Almaty, Kazajstán, 12 de octubre de 2015
Quizás no haya conocimiento más veraz sobre las personas que aquel que se obtiene de la contemplación de un rostro. La mirada fugaz que recoge la cámara cuando aprietas el disparador siempre es la antesala de una vida nueva que se asoma a tu conocimiento como un bosque que abre sus puertas a un amante de la naturaleza empeñado no sólo en conocer los árboles, su textura o su color cambiante a lo largo de las estaciones sino también en saber de su espíritu que riela rutilante en cada rincón de la espesura. Comparar un bosque a un rostro se me antoja esta mañana como una plausible manera de entender algunos hechos esenciales en torno a la naturaleza y a las personas. En un mundo como el nuestro tan racional y dado a codificar información para servírnosla más tarde en forma de frío manjar de datos y números, descubrir que la mirada de un niño, una joven o una anciana puede hablarnos un lenguaje íntimo en donde sobran las palabras pero que precisamente por ello puede llegar a nuestro conocimiento y a nuestra emoción como llegan las cosas elementales, los pensamientos puros e incontaminados, es un asunto que mucho tiene que ver con el arte de la fotografía. No hablo de mis fotografías, claro, me refiero a los grandes retratistas de blanco y negro cuyas tomas son capaces de mostrar en esos pocos haluros de plata que es un retrato en blanco y negro una parte sustancial de la personalidad del retratado.
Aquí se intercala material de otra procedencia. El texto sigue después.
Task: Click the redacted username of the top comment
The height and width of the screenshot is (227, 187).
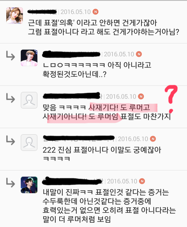Action: pyautogui.click(x=42, y=12)
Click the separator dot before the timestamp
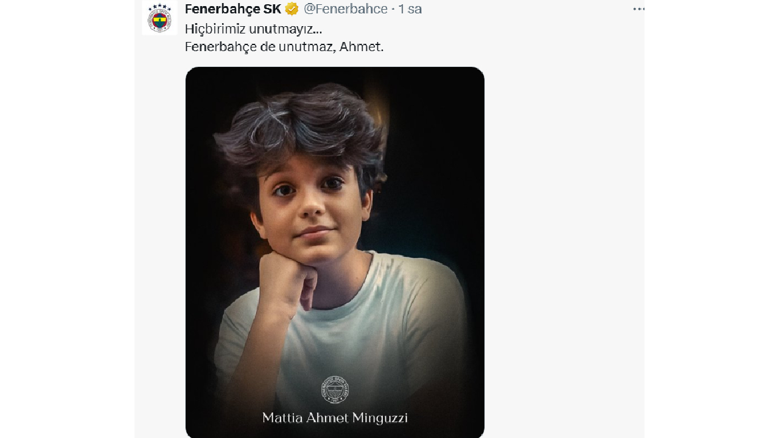Screen dimensions: 779x438 (x=393, y=9)
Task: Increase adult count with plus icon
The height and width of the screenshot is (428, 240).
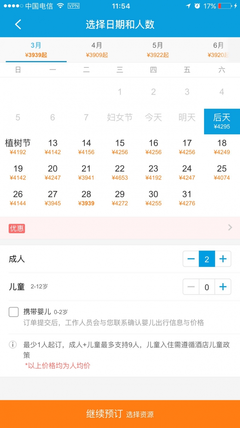Action: click(x=223, y=259)
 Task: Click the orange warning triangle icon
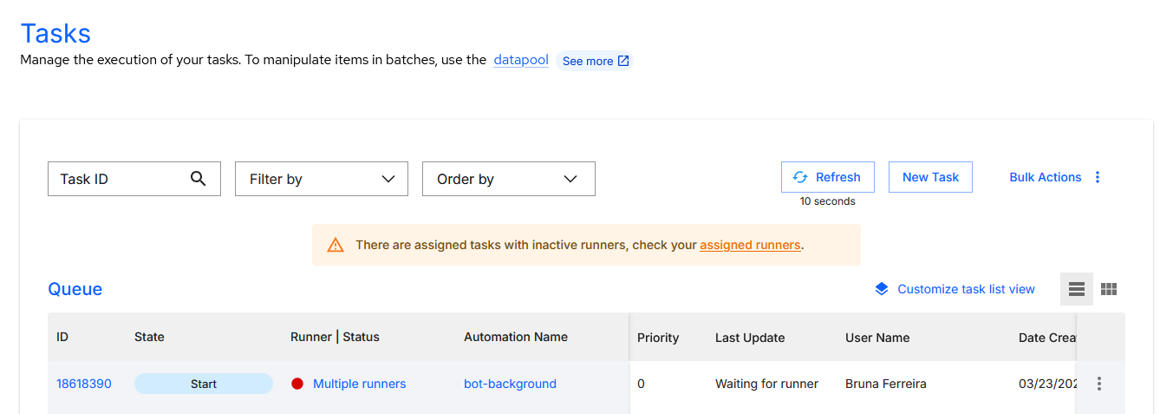(336, 245)
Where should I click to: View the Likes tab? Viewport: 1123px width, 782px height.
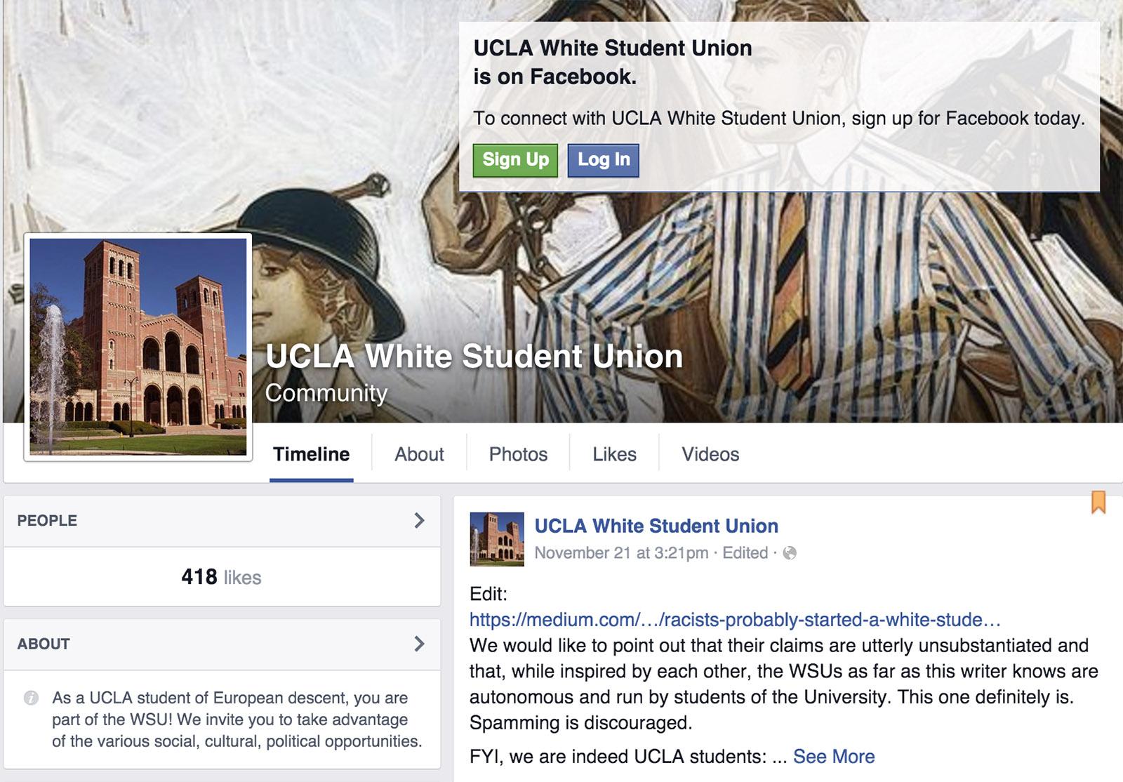point(614,454)
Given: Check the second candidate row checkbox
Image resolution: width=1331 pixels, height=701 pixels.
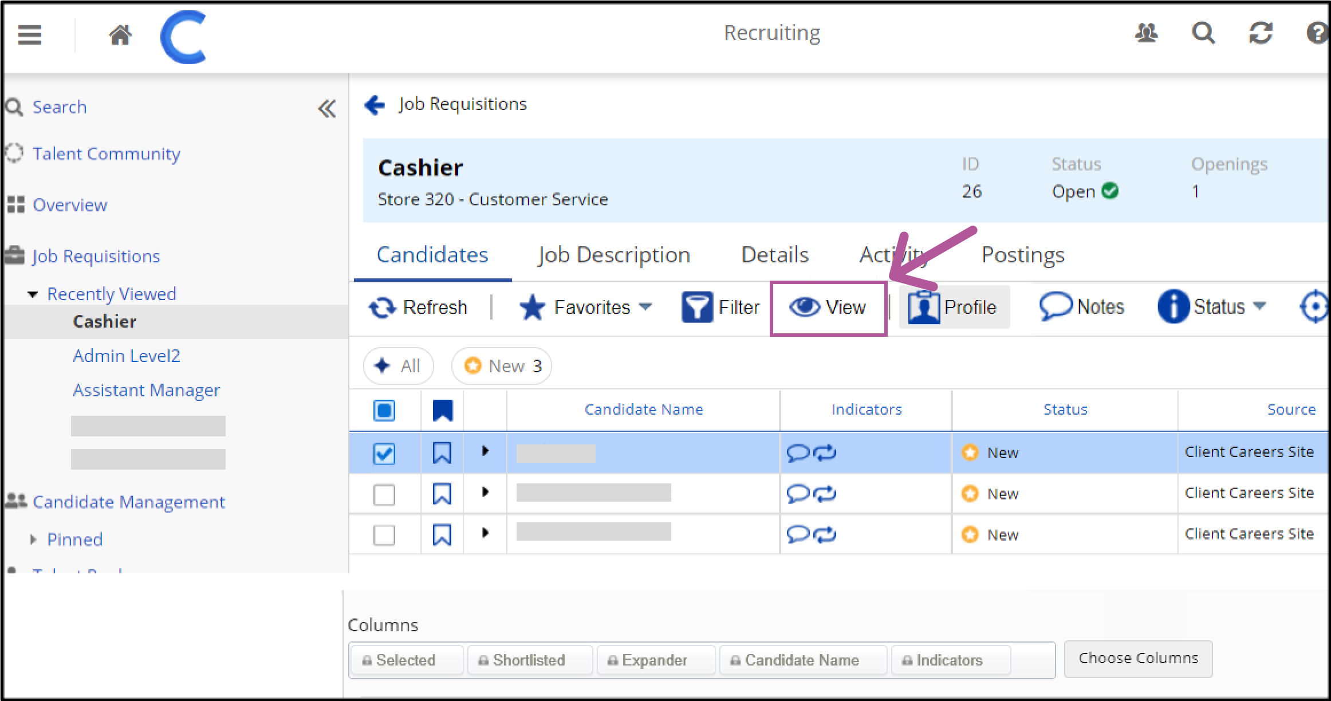Looking at the screenshot, I should [x=384, y=494].
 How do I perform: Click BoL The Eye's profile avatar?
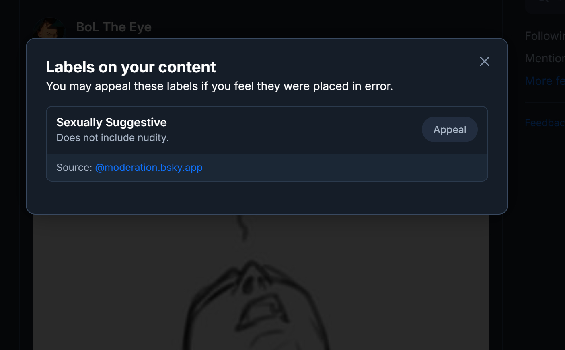pos(49,28)
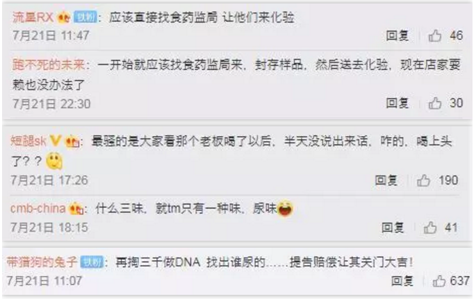Viewport: 476px width, 299px height.
Task: Click the fan badge next to 流星RX
Action: click(85, 17)
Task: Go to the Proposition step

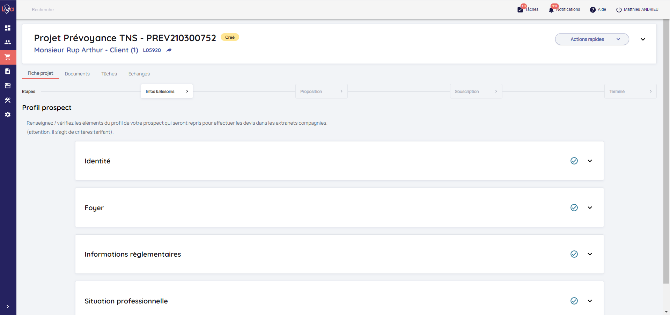Action: (x=321, y=91)
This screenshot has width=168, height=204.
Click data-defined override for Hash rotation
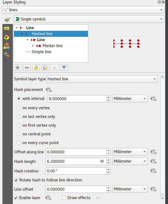(x=153, y=171)
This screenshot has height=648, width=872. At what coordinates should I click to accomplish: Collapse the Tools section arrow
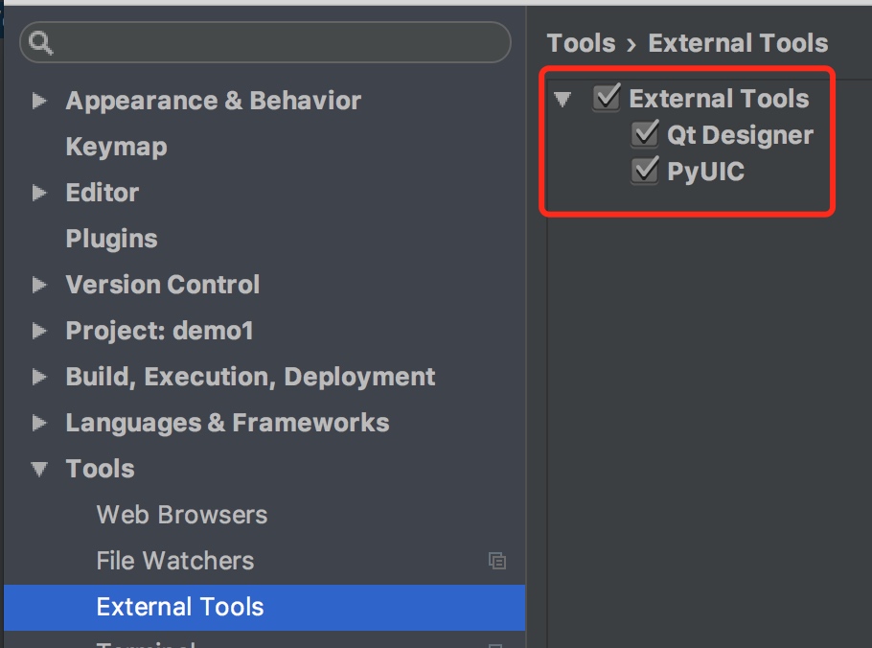coord(39,469)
Todo es tan fugaz en la vida que cuando uno aprieta el disparador de la cámara apenas tiene tiempo de ver una milésima parte del rostro que tiene delante; ocupado como puede estar en ese momento en aspectos técnicos como el enfoque, el encuadre, la dirección de la luz, su calidad, al fotógrafo no le cabe más que poner una vela a la virgen para que en el momento del disparo el sujeto fotografiado pueda ofrecer de sí algo de esa mirada interior que nos hable por sí misma del alma que se esconde tras sus ojos, su sonrisa, su adultez, su vacío o la plenitud de una vida que obviamente aparece en nuestro mirar.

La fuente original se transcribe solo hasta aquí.